Meet the new class of “Gen I” investors, shaped by the pandemic: Schwab
This large group is bound together not by their birth years but by when they got started in their investing journey.
They have a median age of 35, with an average income of $76,000 (although half live paycheck to paycheck). More than half say they will save more after the pandemic subsides; 43 percent say they plan to invest more; and 42 percent plan to work on reducing their total debt. Who are they?
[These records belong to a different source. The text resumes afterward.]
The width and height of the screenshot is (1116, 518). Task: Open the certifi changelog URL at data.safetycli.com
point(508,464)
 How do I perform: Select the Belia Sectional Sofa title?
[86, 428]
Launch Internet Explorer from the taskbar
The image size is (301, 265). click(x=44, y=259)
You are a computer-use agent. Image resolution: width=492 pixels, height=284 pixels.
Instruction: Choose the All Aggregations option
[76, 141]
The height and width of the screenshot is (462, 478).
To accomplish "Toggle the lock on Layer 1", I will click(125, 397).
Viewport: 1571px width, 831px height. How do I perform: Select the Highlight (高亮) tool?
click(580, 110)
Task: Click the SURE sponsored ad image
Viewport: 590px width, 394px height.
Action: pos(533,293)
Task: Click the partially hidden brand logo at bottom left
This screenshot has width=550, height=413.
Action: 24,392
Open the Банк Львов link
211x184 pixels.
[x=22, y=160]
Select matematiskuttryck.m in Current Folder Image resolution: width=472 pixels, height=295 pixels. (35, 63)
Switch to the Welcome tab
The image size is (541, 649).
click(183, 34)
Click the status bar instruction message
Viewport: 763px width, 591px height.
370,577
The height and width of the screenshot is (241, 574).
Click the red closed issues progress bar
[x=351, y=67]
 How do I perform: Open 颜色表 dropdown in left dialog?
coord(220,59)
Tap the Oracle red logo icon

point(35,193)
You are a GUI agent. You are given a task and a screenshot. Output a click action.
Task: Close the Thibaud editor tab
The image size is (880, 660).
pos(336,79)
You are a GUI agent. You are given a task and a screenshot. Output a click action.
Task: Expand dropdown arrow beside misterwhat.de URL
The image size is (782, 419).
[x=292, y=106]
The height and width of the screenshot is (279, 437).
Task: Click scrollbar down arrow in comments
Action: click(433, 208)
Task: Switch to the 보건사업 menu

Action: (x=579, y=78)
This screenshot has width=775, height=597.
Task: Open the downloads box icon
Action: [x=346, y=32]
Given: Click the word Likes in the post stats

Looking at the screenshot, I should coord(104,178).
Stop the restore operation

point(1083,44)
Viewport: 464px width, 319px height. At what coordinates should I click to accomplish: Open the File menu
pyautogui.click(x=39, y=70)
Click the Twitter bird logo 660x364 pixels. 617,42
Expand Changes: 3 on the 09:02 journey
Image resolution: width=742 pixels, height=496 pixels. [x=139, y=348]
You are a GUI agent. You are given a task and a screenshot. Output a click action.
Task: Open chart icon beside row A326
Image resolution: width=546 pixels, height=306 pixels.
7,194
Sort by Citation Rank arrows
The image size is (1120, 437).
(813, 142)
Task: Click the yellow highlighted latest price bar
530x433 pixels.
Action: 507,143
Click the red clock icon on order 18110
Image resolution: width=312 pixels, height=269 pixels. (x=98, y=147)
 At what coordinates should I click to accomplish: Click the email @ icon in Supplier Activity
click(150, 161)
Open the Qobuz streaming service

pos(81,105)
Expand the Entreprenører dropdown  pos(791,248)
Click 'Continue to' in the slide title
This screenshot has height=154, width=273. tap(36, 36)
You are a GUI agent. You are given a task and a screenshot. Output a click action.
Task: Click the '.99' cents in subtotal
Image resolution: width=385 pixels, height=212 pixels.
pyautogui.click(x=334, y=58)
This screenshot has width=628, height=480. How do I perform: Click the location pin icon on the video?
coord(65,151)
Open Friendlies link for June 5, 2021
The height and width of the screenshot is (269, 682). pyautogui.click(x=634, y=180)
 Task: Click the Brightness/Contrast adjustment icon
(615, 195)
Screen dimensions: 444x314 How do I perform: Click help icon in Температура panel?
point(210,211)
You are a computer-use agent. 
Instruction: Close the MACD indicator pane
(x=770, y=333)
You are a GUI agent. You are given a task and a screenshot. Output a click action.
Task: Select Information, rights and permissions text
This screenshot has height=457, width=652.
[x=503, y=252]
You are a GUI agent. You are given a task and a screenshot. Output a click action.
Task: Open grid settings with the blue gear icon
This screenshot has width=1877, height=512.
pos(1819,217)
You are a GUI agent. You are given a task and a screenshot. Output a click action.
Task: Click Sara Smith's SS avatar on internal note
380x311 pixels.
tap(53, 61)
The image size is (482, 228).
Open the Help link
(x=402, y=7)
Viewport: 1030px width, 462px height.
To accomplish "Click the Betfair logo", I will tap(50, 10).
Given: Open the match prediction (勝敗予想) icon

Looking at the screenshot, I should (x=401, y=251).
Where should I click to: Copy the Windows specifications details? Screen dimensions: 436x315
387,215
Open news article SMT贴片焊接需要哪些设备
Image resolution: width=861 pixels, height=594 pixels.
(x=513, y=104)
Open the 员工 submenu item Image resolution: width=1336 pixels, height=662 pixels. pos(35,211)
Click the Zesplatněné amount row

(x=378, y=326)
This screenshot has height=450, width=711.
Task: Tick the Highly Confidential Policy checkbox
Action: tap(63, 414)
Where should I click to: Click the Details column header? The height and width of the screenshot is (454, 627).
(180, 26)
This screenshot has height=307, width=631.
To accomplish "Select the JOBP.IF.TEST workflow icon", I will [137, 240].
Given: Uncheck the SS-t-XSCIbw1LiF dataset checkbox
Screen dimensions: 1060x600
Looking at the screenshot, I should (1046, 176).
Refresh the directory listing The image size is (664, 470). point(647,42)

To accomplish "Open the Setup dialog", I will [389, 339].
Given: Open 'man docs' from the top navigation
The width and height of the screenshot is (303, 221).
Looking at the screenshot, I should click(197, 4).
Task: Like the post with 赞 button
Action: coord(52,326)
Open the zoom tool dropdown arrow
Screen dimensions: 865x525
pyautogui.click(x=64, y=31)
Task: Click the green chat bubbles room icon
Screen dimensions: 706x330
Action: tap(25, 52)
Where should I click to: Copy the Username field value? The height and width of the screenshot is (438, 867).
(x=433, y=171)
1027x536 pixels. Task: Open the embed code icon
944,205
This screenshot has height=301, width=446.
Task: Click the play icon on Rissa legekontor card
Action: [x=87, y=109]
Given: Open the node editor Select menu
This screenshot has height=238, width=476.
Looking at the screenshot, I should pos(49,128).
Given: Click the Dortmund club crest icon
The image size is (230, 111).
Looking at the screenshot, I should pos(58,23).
Generation I.
Related: What the GameStop short squeeze could mean for retirement savings
“We’ve seen tremendous growth and engagement among individual investors over the past year,” said Jonathan Craig, senior executive vice president and head of investor services for Charles Schwab.
“A big part of this growth is Generation Investor — the large number of people who are bound together not by their birth years but by when they got started in their investing journey — who are now on a path to ownership and reaching their financial goals,” Craig said.
The growth, and Generation I’s presence, he said, is due to “lower trading costs, new products and services aimed at greater ease and accessibility, and the investing opportunities presented by market volatility.“
Craig adds, “And while it’s exciting to see this new generation of investors, the industry now has a call to action, to give this group the tools and services they need to be successful over the long term.”
Although more than a third of Gen I has a written financial plan in place, many admit that they have not thought about the tax efficiency of their portfolio (41 percent) or do not fully understand how fees work (51 percent).
Many also say they have important life milestones on the horizon — moving to a new state or home (21 percent), starting a new career or job (24 percent) or preparing to have a baby (14 percent).
This trend is creating opportunities for financial advisors.
“Now that they’ve dipped their toes into investing, Gen I is eager to keep learning and evolving its strategies to successfully build wealth for the long term,” said Andrew D’Anna, senior vice president for Schwab’s retail client experience.
“What we found in our survey is that this group is not all short-term risk takers — they want to make informed decisions backed by education and professional guidance, which will be important as they navigate different life events.”